Los Héroes y el villano
Se busca a Bin Laden vivo, pero preferiblemente muerto
"La gente está corriendo y saltando de los edificios. Usted hace lo posible por ayudarles. Es mi héroe y será recordado para siempre". Estos versos, firmados por Ryan Murray, de doce años, y pegados en el lateral de un camión de bomberos, bien podrían representar el agradecimiento y admiración de todos los neoyorquinos al personal de emergencias que falleció en las labores de rescate.
En la otra cara de la moneda, el líder de Al Qaeda se llevaba la palma en el papel de villano. "América va a patear el culo de Bin Laden, así que es mejor que se esconda", advertía un mensaje anónimo desde un mural habilitado en una plaza de Chinatown. "Espero que creas en el más allá, porque como te encontremos, desearás estar allí", le amenazaba otro.

▶ _Información proporcionada_:
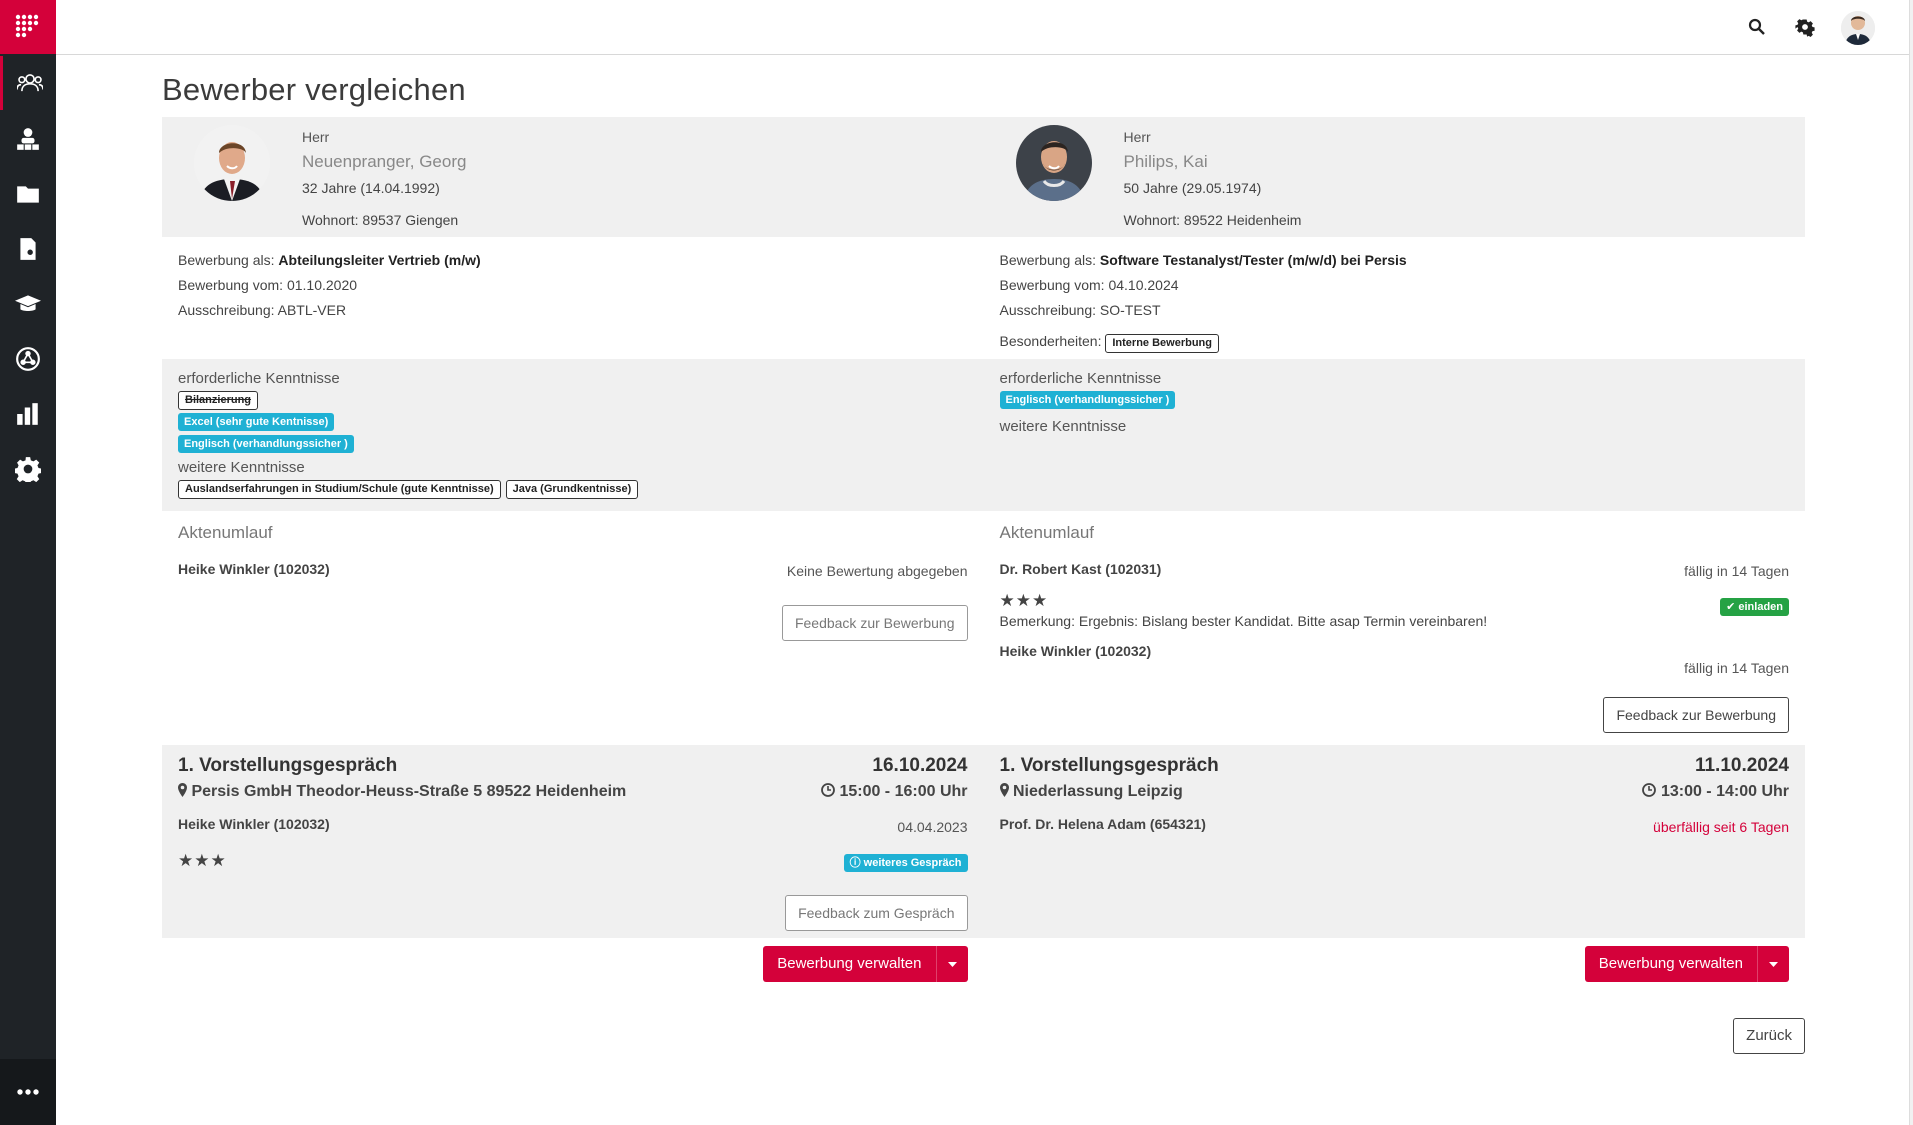 This screenshot has height=1125, width=1913. I want to click on candidate-photo-left, so click(232, 163).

▶ _Lista de actividades_:
1. Resume en menos palabras el párrafo del texto sobre los héroes y el villano que empieza con "En la otra cara de la moneda", sin perder sus datos principales.
2. Retoma el texto sobre los héroes y el villano justo después de su última oración y sigue escribiéndolo.

▶ _Respuestas numeradas_:
1. El líder de Al Qaeda, Bin Laden, era visto como el villano. En un mural de una plaza de Chinatown había mensajes contra él. Uno, anónimo, le advertía que América le iba a patear el culo y que mejor se escondiera. Otro lo amenazaba con que, si lo encontraban, desearía estar en el más allá.

2.
En las salas de tiro de Estados Unidos se entrenaban disparando al retrato del terrorista y hasta en una galería de arte, en el 394 de Park Avenue South, mostraban en el escaparate su odio al entonces enemigo público número uno. No en vano exponían un ejemplar del Daily News con la frase Wanted: dead or alive impresa sobre la fotografía de Osama Bin Laden. La palabra vivo había sido tachada y la opción de muerto, marcada con un círculo rojo. No había lugar a dudas. Casi diez años ha tenido que esperar el autor del garabato para ver satisfecho su deseo.